W ostatnich miesiącach relacje między Indiami a Chinami są bardzo napięte. W czerwcu na spornym odcinku granicy między Indiami a Chinami w Himalajach doszło do starcia wręcz żołnierzy z Chin i Indii w wyniku którego zginęło 20 indyjskich żołnierzy. Chińczycy nie poinformowali o stratach po swojej stronie.
Po tym incydencie obie strony zaczęły umacniać swoje siły na długiej, liczącej 3488 km granicy, na której znajduje się wiele punktów spornych w związku z roszczeniami terytorialnymi obu stron.

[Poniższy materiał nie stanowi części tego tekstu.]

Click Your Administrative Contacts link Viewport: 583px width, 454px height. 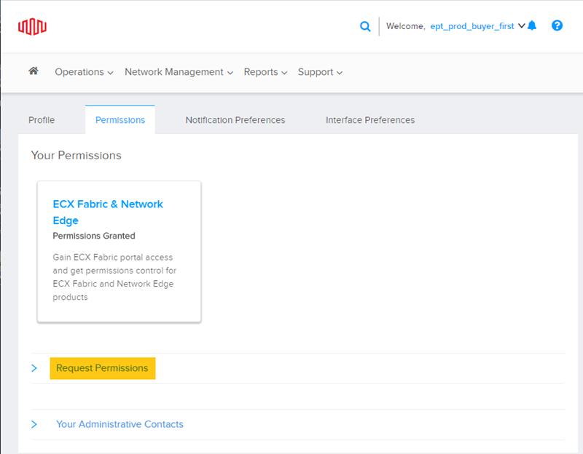tap(120, 424)
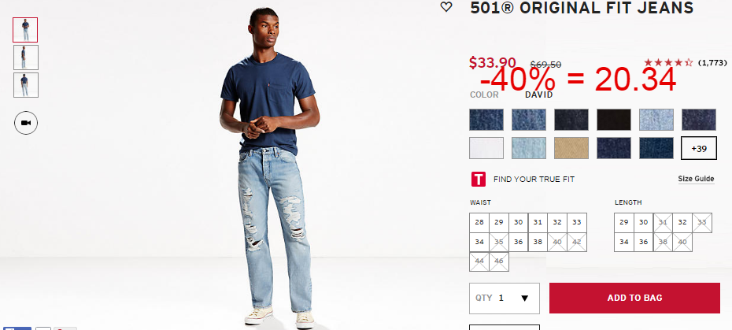Choose waist size 32
This screenshot has width=732, height=330.
[x=557, y=222]
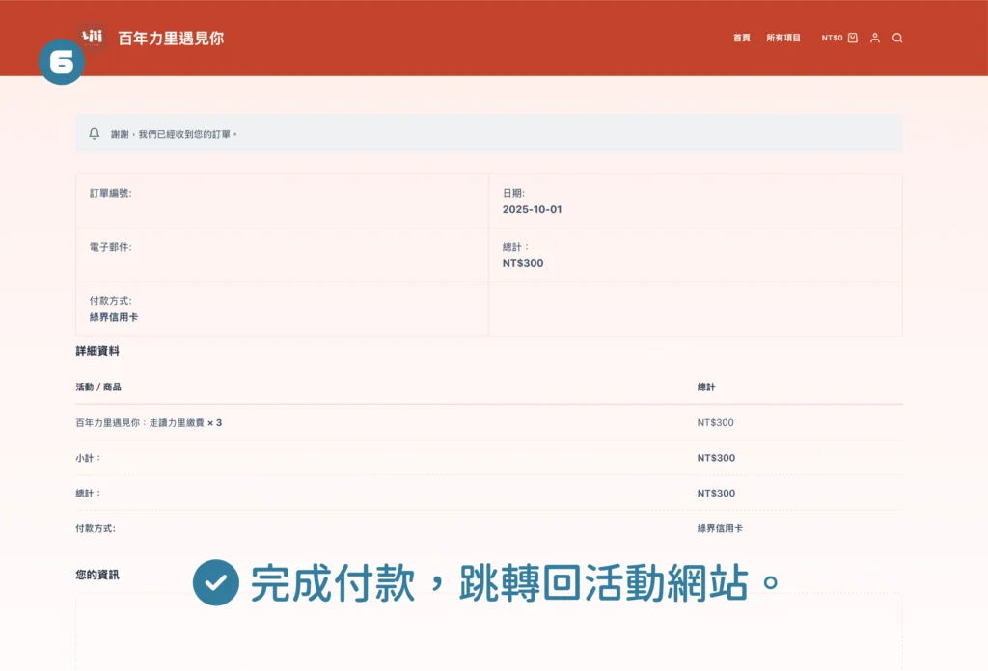Click the 百年力里遇見你 site title
Image resolution: width=988 pixels, height=671 pixels.
click(171, 38)
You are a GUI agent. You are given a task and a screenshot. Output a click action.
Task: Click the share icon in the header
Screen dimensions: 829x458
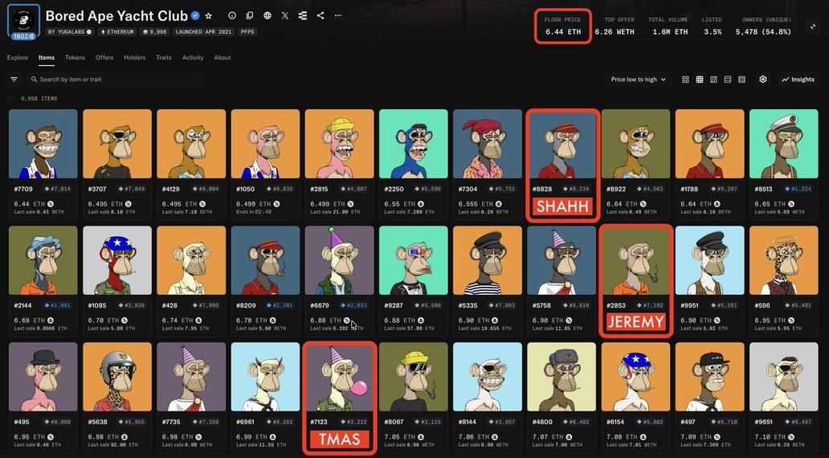click(x=321, y=15)
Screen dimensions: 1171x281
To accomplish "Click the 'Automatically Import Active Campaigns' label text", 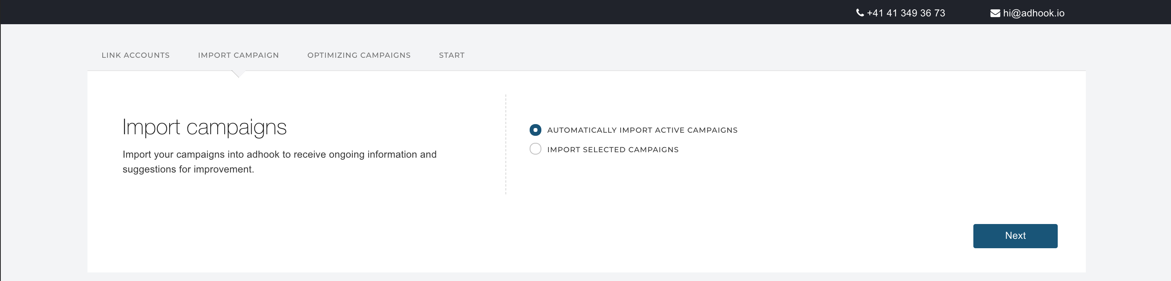I will (x=642, y=130).
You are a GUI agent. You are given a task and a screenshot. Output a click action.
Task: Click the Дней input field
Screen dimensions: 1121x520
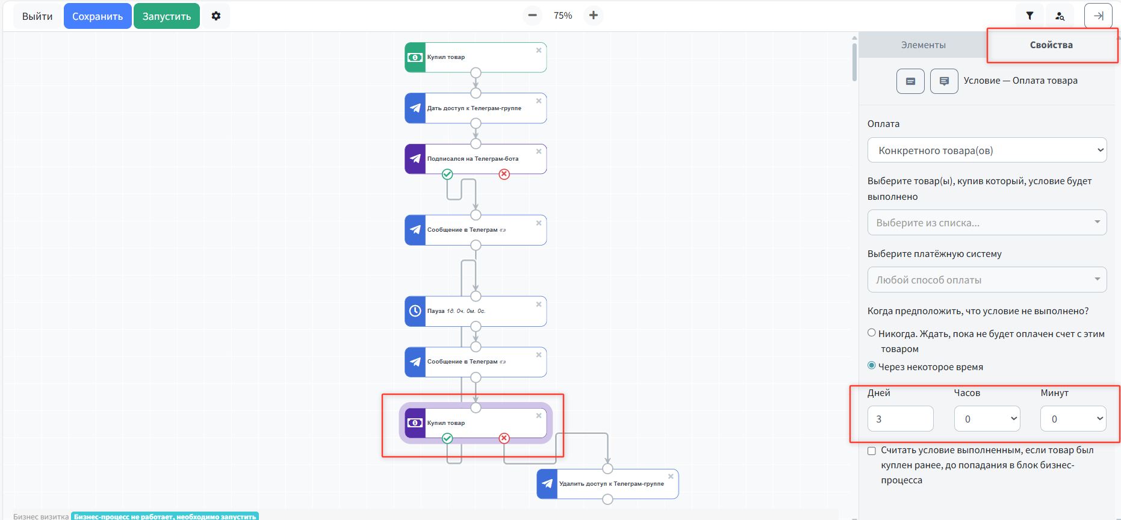click(x=900, y=419)
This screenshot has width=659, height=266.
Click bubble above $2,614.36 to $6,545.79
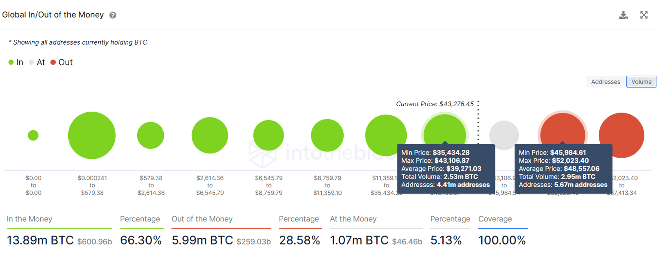[x=210, y=135]
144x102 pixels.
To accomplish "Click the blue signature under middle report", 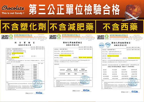I will tap(86, 90).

O zaginionych pięciu obywateli Indii armia Indii miała zapytać chińską armię w sobotę.
Jak poinformował ppłk Harsh Wardhan Pande z indyjskiego resortu obrony indyjska armia przekazała Chińczykom, że pięciu zaginionych obywateli mogło przekroczyć granicę między Indiami a Chinami, a Indie "byłyby wdzięczne, gdyby (Chińczycy) przekazali ich" stronie indyjskiej.
Ppłk Pande zauważył, że granica w rejonach leśnych i górskich nie jest w żaden sposób oznaczona, więc mieszkańcy pogranicza często ją przekraczają.